Selection
◆ ◆ ◆ ◆
Saturday, 14 August 2010

New Zeland - North Island


Auckland!!
Auckland is the first place I’ve seen that nestles. Lookingat the city from a vantage point like Mt Eden, the way that the buildings crowd round the edges of the city’s many green volcanoes reminds me of the way a cat rubs the back of his neck against your leg; Auckland positively embraces its peaks. Some of the cones even have cows grazing on them: there can’t be many other non-Hindu cities that have cows in their very midst.

How worrying, then, that the volcanic field that Auckland sits on is ‘dormant’ – for which read ‘could wake up at any time’. The most recent addition to Auckland’s igneous family is Rangitoto, a wide, forbidding peak that suddenly appeared in the middle of Auckland harbour some 600 years ago, and whose activities only stopped about 200 years ago; it’s pretty untouched by
humans, and its looming slopes – which always look dark, even in bright sunlight – dominate the view. My hostel was situated right at the bottom of the biggest cone in the city area – Mt Eden, a luscious, green hill with a huge crater in the top – and although most sane people wouldn’t consider living in a dormant volcanic field, it’s water off Aucklanders’ backs.
◆ ◆ ◆ ◆
Task requirements
Carry on the travel piece about Auckland above, picking up right after its last sentence.

Data lines
◆ ◆ ◆ ◆
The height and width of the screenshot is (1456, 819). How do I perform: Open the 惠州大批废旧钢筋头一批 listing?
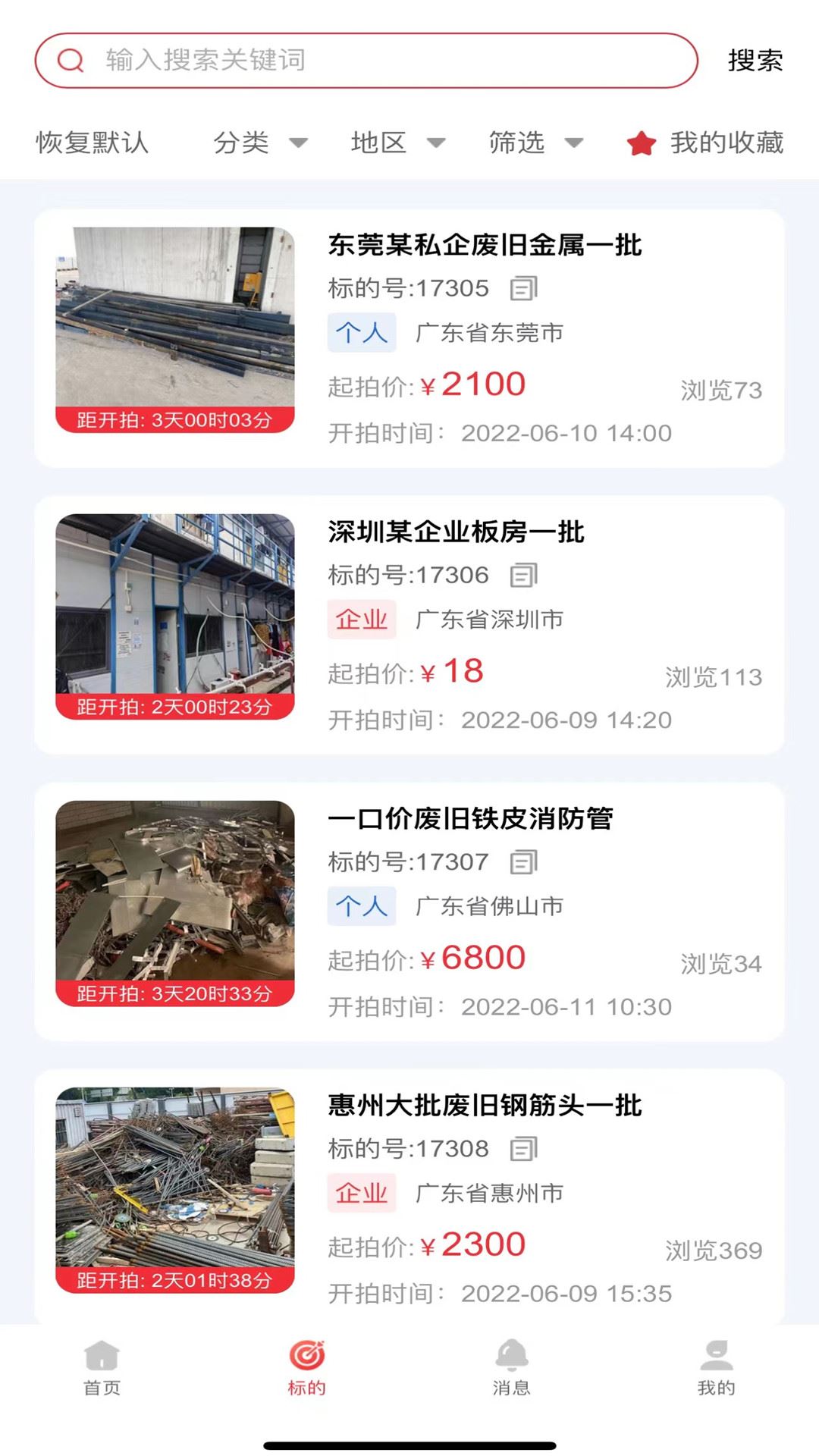click(x=410, y=1198)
◆ ◆ ◆ ◆
Reply
‘It’s no more dangerous than driving a car… actually, it’s considerably safer,’ a local friend told me. He was right, of course, but when you hear that the most likely spot for the next eruption is Takapuna, home to some of the most expensive houses in Auckland, it makes you wonder how bad the casualties will be when it finally happens. New Zealand is a time bomb waiting to go off, but you’d never know from looking at it.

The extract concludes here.